- [Data to process]
+++++
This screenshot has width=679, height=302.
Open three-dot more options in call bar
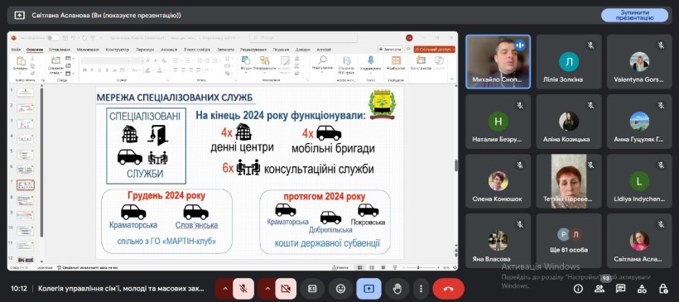click(x=421, y=289)
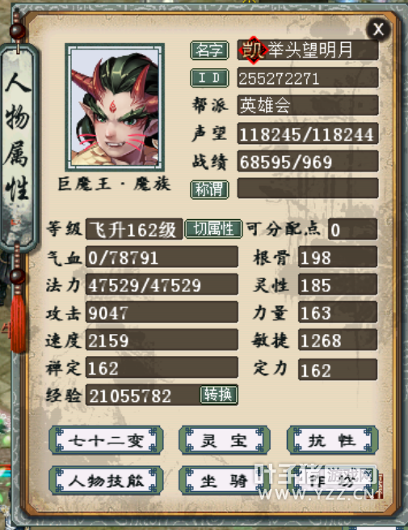Close the character attributes window
408x530 pixels.
[x=378, y=29]
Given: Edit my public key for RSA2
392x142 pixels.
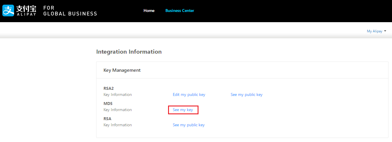Looking at the screenshot, I should pos(189,94).
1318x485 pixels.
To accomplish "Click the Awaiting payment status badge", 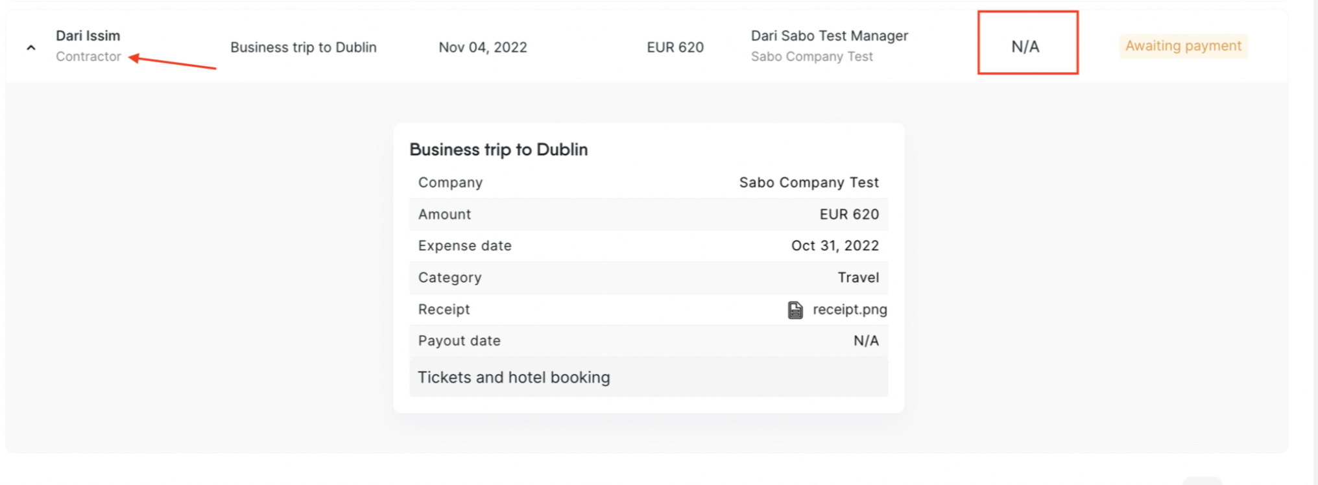I will coord(1183,46).
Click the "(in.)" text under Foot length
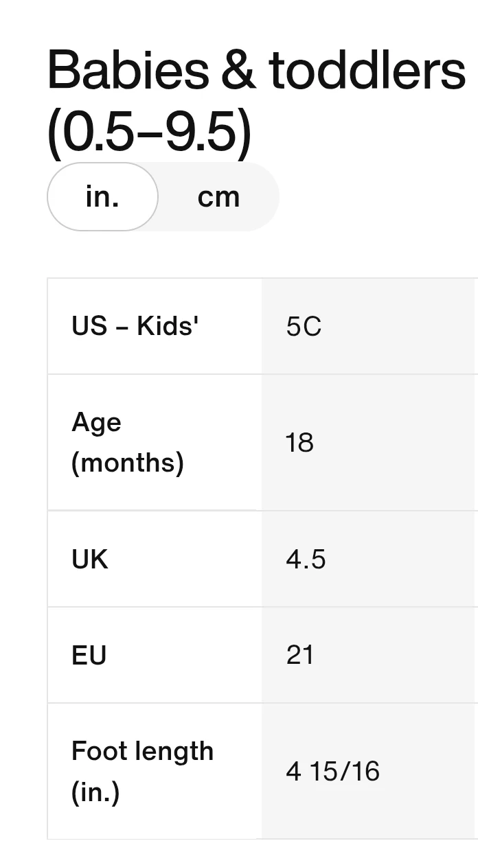This screenshot has width=478, height=865. 95,792
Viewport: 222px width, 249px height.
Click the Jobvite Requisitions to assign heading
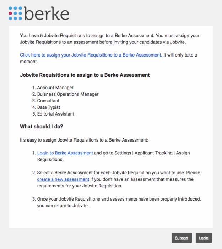tap(85, 75)
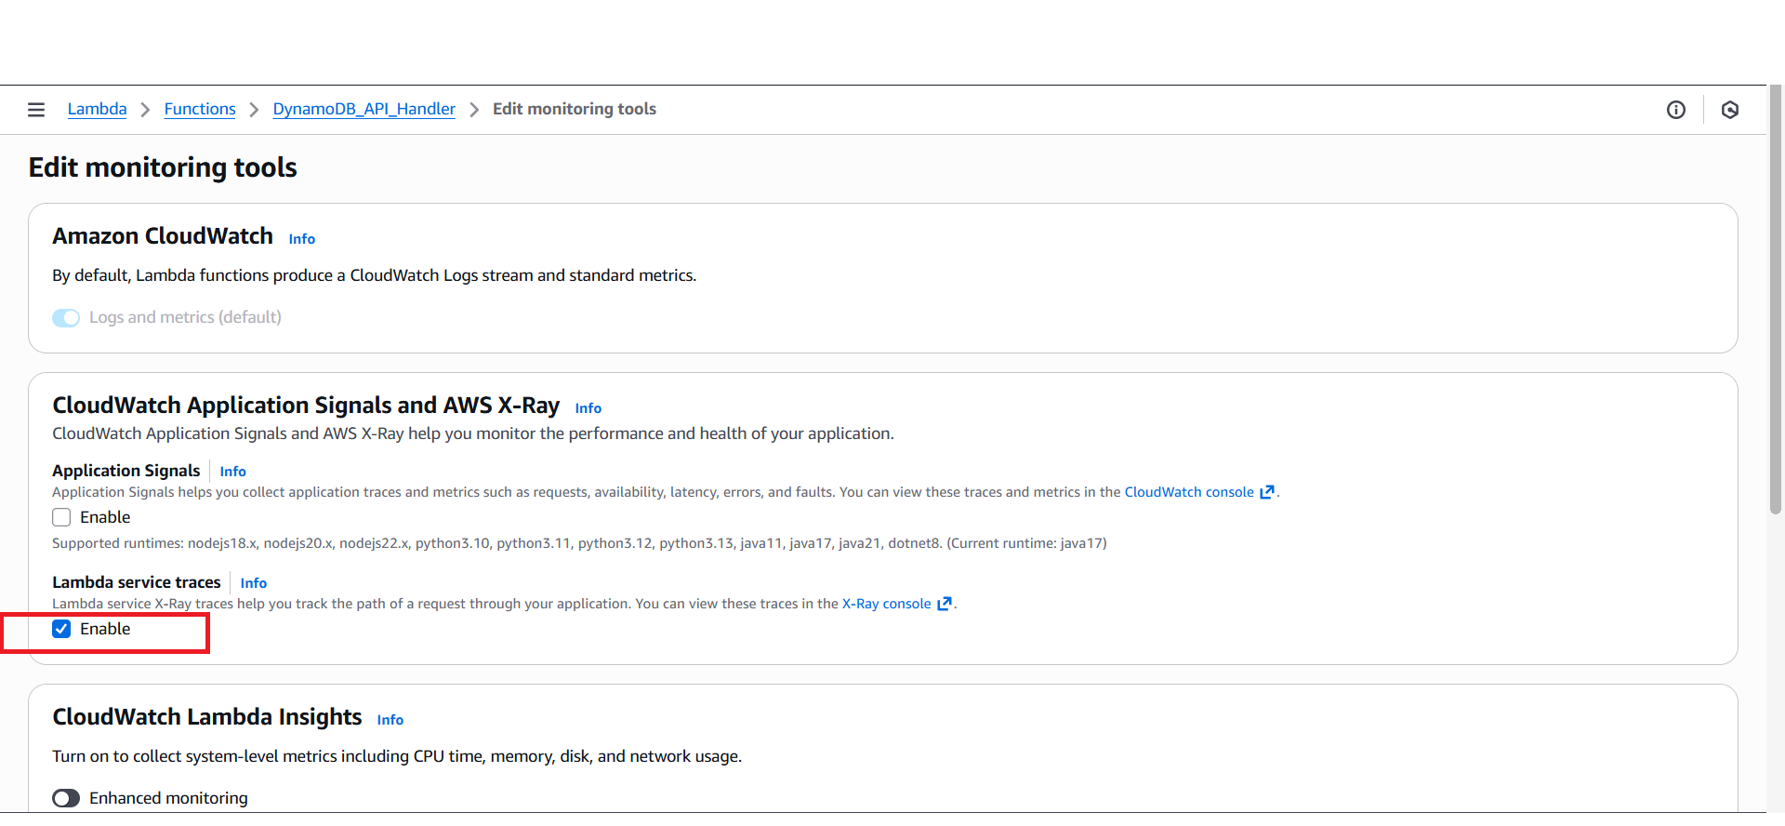Uncheck Lambda service traces Enable checkbox
Screen dimensions: 1785x826
pyautogui.click(x=61, y=629)
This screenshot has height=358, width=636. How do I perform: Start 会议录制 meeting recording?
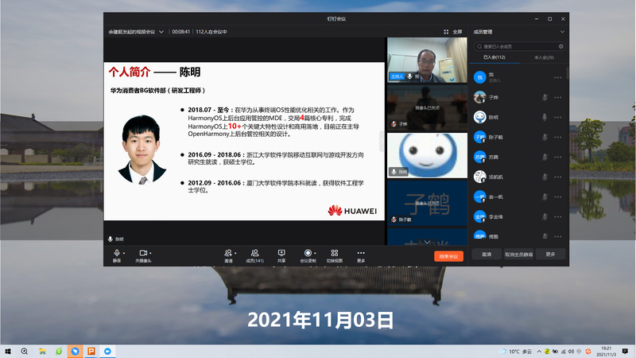point(308,252)
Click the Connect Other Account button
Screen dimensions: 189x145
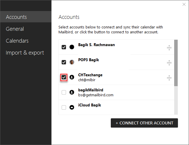point(144,123)
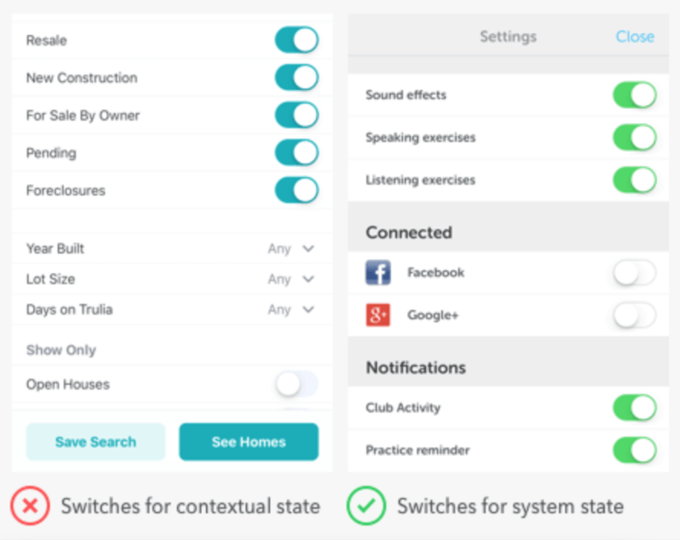The height and width of the screenshot is (540, 680).
Task: Click the green checkmark circle icon
Action: (366, 506)
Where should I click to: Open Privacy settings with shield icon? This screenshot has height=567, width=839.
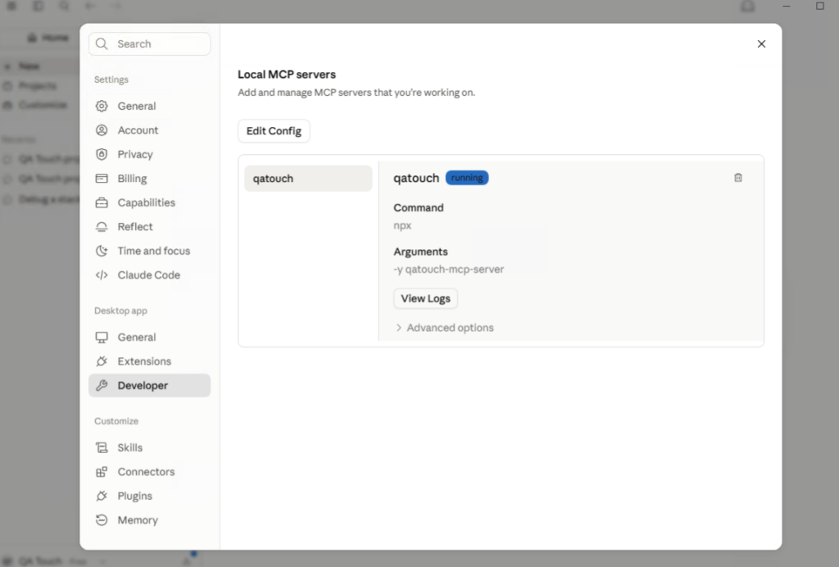149,154
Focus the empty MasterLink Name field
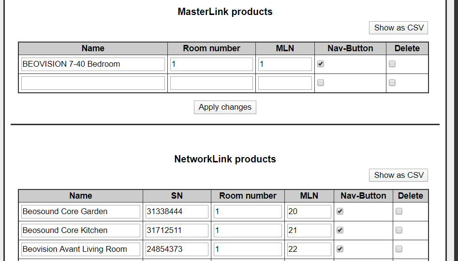The height and width of the screenshot is (261, 458). click(x=93, y=83)
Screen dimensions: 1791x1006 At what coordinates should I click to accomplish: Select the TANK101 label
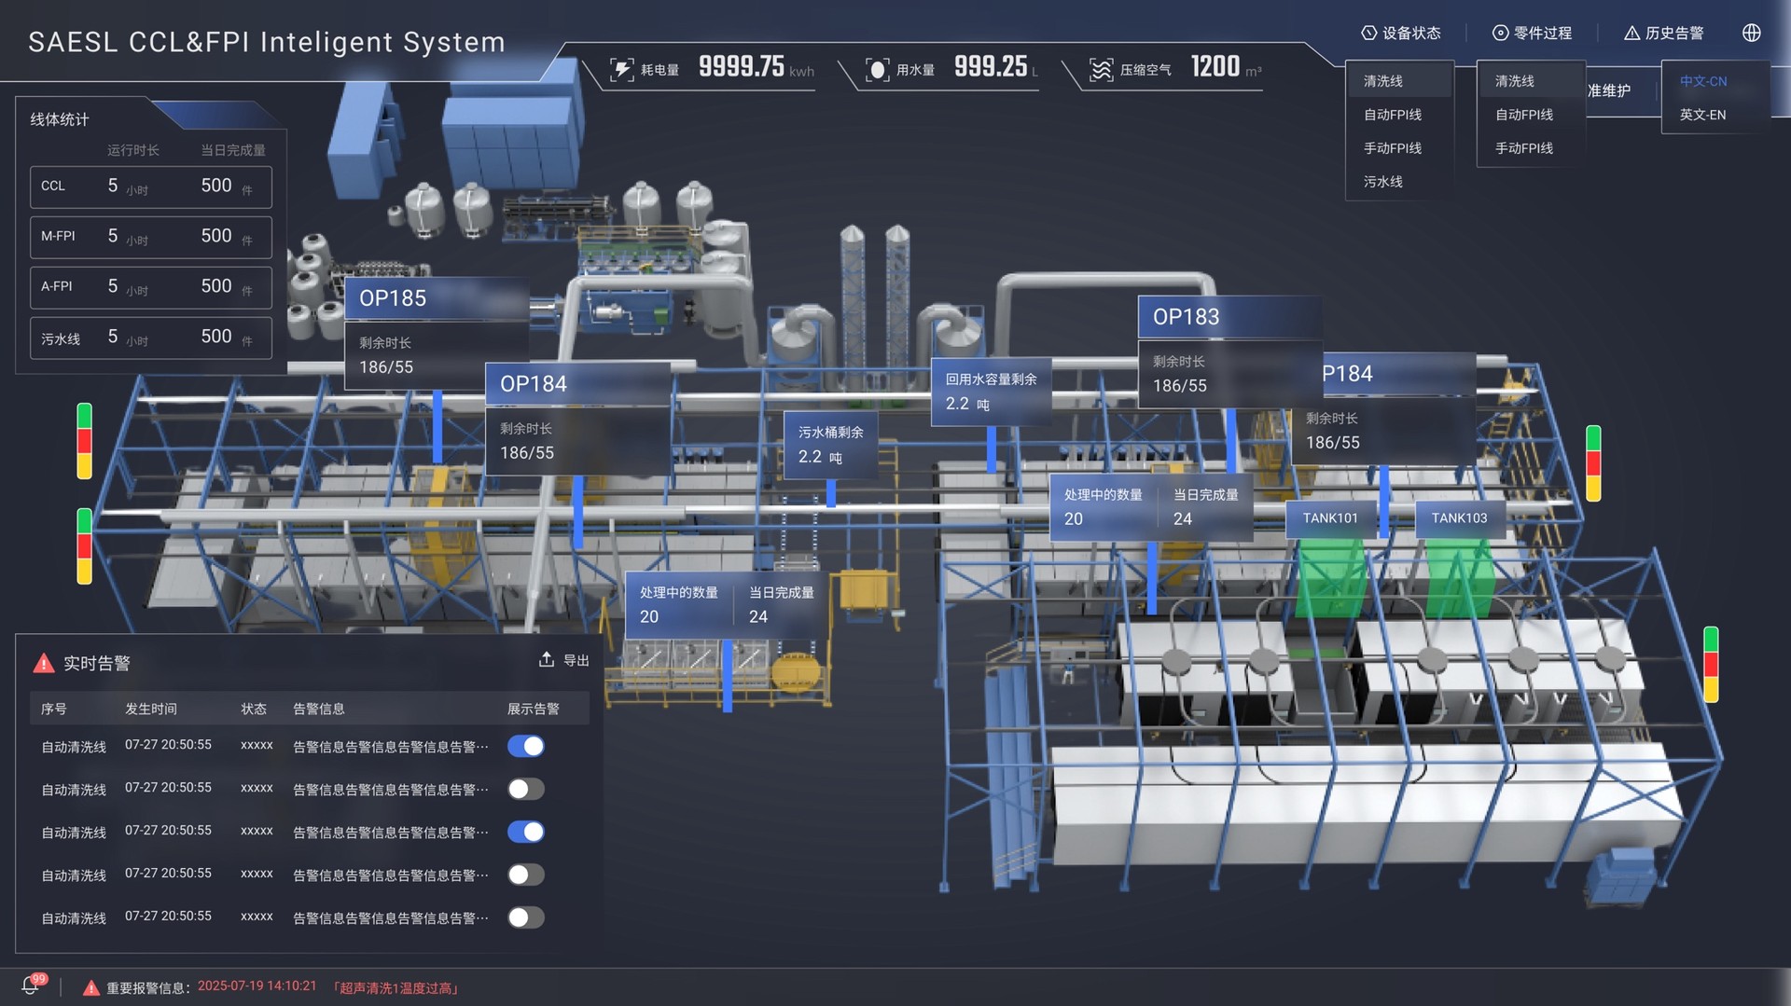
+++++
- [How to complete this task] Retype word for word the span of lines above that begins with the line containing "Screen dimensions: 189x145" and ends with the last line of the records; skip all pictures.

- [Response box]
Screen dimensions: 189x145
point(144,123)
The height and width of the screenshot is (540, 680).
Task: Click the green checkmark circle icon
Action: (366, 506)
Where should I click to: Open Privacy settings with shield icon? This screenshot has height=567, width=839.
149,154
Focus the empty MasterLink Name field
The height and width of the screenshot is (261, 458). click(x=93, y=83)
Screen dimensions: 1791x1006 At what coordinates should I click to accomplish: Select the TANK101 label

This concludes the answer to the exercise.